* **Task brief**:
Copy each of the items below word for word, with no changes.

+ + + +

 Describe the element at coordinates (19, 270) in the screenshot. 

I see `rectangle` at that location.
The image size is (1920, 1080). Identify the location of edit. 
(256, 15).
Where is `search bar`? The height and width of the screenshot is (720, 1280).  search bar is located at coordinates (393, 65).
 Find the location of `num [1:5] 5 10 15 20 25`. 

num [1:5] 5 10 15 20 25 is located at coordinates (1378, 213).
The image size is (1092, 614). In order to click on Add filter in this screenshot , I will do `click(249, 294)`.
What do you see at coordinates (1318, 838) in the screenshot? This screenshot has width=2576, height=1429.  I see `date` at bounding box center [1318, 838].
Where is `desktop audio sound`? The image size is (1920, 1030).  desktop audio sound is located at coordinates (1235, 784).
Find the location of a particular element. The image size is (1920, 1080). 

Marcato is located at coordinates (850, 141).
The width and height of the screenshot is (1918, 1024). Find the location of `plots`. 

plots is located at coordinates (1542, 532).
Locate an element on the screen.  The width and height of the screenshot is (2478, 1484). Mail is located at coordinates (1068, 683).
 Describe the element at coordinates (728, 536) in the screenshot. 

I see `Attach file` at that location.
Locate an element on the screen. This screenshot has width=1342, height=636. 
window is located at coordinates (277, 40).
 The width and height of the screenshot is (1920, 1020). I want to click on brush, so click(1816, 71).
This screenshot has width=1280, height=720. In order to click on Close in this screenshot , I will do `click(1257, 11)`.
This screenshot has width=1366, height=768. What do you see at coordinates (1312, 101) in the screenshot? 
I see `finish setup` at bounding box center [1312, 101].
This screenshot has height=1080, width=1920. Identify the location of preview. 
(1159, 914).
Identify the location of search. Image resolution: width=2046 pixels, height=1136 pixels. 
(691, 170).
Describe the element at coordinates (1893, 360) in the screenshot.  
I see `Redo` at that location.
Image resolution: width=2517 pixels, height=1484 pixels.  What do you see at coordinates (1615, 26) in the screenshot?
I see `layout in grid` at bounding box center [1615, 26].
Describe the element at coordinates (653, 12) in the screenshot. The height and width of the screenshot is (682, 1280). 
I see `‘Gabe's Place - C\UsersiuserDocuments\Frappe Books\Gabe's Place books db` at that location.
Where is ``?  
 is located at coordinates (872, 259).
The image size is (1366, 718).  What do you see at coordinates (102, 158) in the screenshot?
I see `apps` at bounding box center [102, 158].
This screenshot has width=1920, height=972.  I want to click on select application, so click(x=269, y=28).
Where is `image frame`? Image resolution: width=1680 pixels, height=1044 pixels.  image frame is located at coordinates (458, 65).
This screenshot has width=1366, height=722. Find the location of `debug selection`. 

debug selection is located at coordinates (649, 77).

+ + + +

* **Final result**:
 Describe the element at coordinates (19, 270) in the screenshot. 

I see `rectangle` at that location.
The image size is (1920, 1080). Identify the location of edit. 
(256, 15).
Where is `search bar`? The height and width of the screenshot is (720, 1280).  search bar is located at coordinates (393, 65).
 Find the location of `num [1:5] 5 10 15 20 25`. 

num [1:5] 5 10 15 20 25 is located at coordinates (1378, 213).
The image size is (1092, 614). In order to click on Add filter in this screenshot , I will do `click(249, 294)`.
What do you see at coordinates (1318, 838) in the screenshot? This screenshot has width=2576, height=1429.  I see `date` at bounding box center [1318, 838].
Where is `desktop audio sound`? The image size is (1920, 1030).  desktop audio sound is located at coordinates (1235, 784).
Find the location of a particular element. The image size is (1920, 1080). 

Marcato is located at coordinates (850, 141).
The width and height of the screenshot is (1918, 1024). Find the location of `plots`. 

plots is located at coordinates (1542, 532).
Locate an element on the screen.  The width and height of the screenshot is (2478, 1484). Mail is located at coordinates (1068, 683).
 Describe the element at coordinates (728, 536) in the screenshot. 

I see `Attach file` at that location.
Locate an element on the screen. This screenshot has width=1342, height=636. 
window is located at coordinates (277, 40).
 The width and height of the screenshot is (1920, 1020). I want to click on brush, so click(1816, 71).
This screenshot has width=1280, height=720. In order to click on Close in this screenshot , I will do `click(1257, 11)`.
This screenshot has width=1366, height=768. What do you see at coordinates (1312, 101) in the screenshot? 
I see `finish setup` at bounding box center [1312, 101].
This screenshot has height=1080, width=1920. Identify the location of preview. 
(1159, 914).
Identify the location of search. Image resolution: width=2046 pixels, height=1136 pixels. 
(691, 170).
Describe the element at coordinates (1893, 360) in the screenshot.  
I see `Redo` at that location.
Image resolution: width=2517 pixels, height=1484 pixels.  What do you see at coordinates (1615, 26) in the screenshot?
I see `layout in grid` at bounding box center [1615, 26].
Describe the element at coordinates (653, 12) in the screenshot. The height and width of the screenshot is (682, 1280). 
I see `‘Gabe's Place - C\UsersiuserDocuments\Frappe Books\Gabe's Place books db` at that location.
Where is ``?  
 is located at coordinates (872, 259).
The image size is (1366, 718).  What do you see at coordinates (102, 158) in the screenshot?
I see `apps` at bounding box center [102, 158].
This screenshot has width=1920, height=972.  I want to click on select application, so click(x=269, y=28).
Where is `image frame`? Image resolution: width=1680 pixels, height=1044 pixels.  image frame is located at coordinates (458, 65).
This screenshot has width=1366, height=722. Find the location of `debug selection`. 

debug selection is located at coordinates (649, 77).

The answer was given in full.